=== Dataset extract ===

■ ■ ■ ■ ■

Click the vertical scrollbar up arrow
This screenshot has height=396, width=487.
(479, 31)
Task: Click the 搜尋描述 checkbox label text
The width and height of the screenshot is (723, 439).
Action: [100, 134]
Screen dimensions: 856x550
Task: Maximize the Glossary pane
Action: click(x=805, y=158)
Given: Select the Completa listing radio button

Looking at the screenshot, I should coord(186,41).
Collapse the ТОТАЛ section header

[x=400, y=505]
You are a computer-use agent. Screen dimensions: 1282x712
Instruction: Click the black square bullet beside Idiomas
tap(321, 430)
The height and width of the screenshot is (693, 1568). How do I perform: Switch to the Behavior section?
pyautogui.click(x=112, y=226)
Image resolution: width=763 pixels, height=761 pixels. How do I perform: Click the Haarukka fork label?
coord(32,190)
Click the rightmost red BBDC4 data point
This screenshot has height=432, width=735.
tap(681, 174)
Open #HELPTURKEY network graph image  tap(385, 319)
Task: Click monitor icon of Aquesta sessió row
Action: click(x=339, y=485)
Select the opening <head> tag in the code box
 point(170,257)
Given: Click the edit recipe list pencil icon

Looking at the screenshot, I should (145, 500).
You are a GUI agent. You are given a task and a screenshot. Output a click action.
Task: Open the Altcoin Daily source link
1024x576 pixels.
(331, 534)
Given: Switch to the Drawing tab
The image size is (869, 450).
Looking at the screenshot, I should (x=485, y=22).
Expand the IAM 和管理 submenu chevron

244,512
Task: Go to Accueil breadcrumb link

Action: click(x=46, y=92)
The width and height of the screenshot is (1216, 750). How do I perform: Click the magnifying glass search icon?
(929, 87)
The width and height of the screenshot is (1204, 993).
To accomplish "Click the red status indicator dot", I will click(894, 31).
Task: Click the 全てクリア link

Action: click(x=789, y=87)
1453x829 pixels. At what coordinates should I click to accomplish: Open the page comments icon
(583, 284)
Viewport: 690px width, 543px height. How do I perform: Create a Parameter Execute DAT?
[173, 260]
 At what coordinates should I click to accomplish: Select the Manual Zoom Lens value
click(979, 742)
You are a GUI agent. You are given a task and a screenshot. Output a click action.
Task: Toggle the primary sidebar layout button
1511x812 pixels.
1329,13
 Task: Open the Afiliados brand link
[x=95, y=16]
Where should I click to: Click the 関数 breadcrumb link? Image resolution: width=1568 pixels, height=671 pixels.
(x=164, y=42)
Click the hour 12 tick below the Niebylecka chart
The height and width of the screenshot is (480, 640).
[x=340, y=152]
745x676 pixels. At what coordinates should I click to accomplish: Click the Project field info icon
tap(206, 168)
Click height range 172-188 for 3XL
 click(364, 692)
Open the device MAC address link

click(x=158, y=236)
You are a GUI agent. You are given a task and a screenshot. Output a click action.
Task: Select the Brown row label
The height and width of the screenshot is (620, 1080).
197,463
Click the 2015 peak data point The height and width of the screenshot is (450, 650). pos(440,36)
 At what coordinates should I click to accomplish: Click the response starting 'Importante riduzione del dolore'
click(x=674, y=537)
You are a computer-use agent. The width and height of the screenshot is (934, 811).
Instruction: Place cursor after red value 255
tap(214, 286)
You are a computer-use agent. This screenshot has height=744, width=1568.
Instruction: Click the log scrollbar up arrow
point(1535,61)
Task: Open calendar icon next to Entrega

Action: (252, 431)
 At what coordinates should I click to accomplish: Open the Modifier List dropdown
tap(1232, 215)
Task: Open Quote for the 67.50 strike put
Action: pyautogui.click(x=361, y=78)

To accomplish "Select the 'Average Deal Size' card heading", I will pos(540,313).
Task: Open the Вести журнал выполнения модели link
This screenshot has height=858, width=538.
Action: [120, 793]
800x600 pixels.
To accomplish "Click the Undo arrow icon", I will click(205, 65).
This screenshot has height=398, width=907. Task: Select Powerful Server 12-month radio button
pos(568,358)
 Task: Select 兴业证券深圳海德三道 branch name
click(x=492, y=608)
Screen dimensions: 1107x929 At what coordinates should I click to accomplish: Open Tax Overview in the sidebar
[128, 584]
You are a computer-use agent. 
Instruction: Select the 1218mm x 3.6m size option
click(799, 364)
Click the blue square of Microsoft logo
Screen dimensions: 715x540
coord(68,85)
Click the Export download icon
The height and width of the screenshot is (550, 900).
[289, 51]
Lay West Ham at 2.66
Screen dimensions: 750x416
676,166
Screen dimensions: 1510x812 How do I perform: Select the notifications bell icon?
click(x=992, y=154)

■ ■ ■ ■ ■

=== Description of the task ===
Copy out each line in the listing that has the word "will".

=== Output for this exercise ===
To accomplish "Click the red status indicator dot", I will click(894, 31).
To accomplish "Select the 'Average Deal Size' card heading", I will pos(540,313).
To accomplish "Click the Undo arrow icon", I will click(205, 65).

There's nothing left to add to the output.